“Some people have these skills naturally, but not everyone does,” says Daniel Duffy, MD, senior associate dean for academic programs at the University of Oklahoma School of Community Medicine in Tulsa and former executive vice president of the American Board of Internal Medicine. “They are skills that can be taught.”

For students who don’t come by the skills naturally, learning them in medical school is critical, because since 2004, medical students have had to pass a test of communications and interpersonal skills to graduate. If the doctor specializes in internal medicine, pediatrics, family medicine or many other fields, he or she must pass another evaluation to be able to sit for the examination by the specialty board, says Dr. Duffy.

Proponents say learning these skills does more than lead to a medical degree, certification and warm and fuzzy feelings from patients – it also makes doctors more effective as doctors.

In a 2001 study published in The Lancet, doctors in Europe concluded that “practitioners who attempted to form a warm and friendly relationship with their patients were found to be more effective than practitioners who kept their consultations impersonal, formal or uncertain.”

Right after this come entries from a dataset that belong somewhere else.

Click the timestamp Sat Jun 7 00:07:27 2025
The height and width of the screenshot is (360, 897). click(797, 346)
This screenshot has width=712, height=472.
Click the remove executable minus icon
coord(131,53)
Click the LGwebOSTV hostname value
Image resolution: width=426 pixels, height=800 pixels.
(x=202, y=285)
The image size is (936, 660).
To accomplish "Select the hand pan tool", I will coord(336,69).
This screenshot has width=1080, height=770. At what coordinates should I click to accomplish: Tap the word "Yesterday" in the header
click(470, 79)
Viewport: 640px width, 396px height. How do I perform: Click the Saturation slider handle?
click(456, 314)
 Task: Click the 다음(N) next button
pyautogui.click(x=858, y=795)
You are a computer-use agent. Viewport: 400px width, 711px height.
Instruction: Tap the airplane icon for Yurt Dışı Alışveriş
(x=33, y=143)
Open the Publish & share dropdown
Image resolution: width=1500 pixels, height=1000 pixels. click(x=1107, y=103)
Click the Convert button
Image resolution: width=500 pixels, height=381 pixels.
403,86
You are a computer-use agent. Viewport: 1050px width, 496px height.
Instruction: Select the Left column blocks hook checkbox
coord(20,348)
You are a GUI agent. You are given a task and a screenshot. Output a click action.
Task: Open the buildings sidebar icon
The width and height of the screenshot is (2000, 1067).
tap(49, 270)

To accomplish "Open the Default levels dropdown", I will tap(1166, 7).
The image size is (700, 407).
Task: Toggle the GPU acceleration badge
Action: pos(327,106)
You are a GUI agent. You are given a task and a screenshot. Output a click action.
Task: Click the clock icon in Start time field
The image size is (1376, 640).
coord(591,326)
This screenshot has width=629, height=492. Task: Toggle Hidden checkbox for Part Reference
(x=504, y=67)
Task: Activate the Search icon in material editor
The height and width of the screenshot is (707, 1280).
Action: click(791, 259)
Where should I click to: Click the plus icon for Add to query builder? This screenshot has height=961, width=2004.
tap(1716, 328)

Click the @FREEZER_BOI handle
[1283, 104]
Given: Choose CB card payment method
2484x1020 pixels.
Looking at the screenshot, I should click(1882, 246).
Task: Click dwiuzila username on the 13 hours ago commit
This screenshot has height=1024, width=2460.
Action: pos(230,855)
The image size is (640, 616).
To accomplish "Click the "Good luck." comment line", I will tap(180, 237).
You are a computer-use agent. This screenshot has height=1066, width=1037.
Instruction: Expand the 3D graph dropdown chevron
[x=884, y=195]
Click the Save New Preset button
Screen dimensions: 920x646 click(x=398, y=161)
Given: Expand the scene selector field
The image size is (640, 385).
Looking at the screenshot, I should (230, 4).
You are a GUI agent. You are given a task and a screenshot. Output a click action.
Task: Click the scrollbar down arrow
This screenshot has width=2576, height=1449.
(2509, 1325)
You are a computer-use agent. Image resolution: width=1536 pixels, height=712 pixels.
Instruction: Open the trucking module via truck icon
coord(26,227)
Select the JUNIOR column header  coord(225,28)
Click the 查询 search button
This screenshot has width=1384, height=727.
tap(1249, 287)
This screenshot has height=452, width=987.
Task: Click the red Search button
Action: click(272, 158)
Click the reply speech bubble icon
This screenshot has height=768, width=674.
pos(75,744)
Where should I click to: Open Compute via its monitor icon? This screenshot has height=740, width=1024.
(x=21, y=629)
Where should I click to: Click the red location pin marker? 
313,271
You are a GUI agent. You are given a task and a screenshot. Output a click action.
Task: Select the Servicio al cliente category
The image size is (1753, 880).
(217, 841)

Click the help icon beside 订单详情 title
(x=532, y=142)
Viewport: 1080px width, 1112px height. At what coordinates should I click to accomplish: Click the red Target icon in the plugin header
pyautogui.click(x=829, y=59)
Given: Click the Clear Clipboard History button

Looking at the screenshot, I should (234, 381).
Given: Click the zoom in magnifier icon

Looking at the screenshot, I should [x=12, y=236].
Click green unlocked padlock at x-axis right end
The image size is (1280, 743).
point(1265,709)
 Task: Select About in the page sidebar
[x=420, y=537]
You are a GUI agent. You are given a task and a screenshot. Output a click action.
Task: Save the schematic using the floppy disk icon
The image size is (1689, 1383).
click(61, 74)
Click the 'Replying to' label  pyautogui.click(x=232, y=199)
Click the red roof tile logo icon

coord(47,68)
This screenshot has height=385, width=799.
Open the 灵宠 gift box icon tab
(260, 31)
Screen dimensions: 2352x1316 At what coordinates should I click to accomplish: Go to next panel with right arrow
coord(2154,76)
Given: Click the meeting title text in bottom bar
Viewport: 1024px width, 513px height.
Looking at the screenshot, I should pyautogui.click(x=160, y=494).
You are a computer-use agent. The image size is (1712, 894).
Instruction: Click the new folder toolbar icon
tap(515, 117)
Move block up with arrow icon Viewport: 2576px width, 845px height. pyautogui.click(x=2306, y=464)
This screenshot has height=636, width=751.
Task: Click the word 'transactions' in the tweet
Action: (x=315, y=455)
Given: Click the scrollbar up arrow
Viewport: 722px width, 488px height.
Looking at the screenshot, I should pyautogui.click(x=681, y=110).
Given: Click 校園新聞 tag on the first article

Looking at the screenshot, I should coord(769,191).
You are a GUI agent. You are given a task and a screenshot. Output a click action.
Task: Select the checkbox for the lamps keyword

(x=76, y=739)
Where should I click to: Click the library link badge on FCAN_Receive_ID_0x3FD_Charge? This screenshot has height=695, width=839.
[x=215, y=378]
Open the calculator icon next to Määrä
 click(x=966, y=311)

The study, which analyzed 25 surveys concerning doctor-patient relationships, consistently found that doctors with good bedside manners had a better impact on patients than less personal doctors.

A separate study reported in the journal Mayo Clinic Proceedings found that when patients were asked to describe their best and worst experiences with doctors, they rarely even mentioned the doctor’s technical expertise. Instead their issues – good or bad – tended to focus on doctors’ personalities. They used adjectives such as “honest,” “compassionate” and “respectful” to described good doctors, and words such as “arrogant” and “callous” to describe bad doctors.

Other studies have had similar findings. Analyzing data from four clinical trials conducted in practice settings with diverse patients, doctors at New England Medical Center’s Institute for the Improvement of Medical Care and Health in Boston found that better health, (measured by blood pressure or blood sugar, functional status, or subjective evaluations of overall health status) was consistently related to the quality of the doctor-patient relationship. And, in New Zealand, doctors who surveyed 370 patients in doctors’ office waiting rooms found that those who reported a good relationship with their doctor were one-third more likely to be taking their prescription medication than those who gave their relationship with their doctor lower ratings.

“The way doctors interact with patients, interview patients, tell patients information – all of these things are critically important to the patient setting, critically important to making a correct diagnosis, critically important to lowering the patient’s anxiety level by demonstrating competence and confidence,” says Dr. Duffy. “That’s essential to patients’ well-being and security.”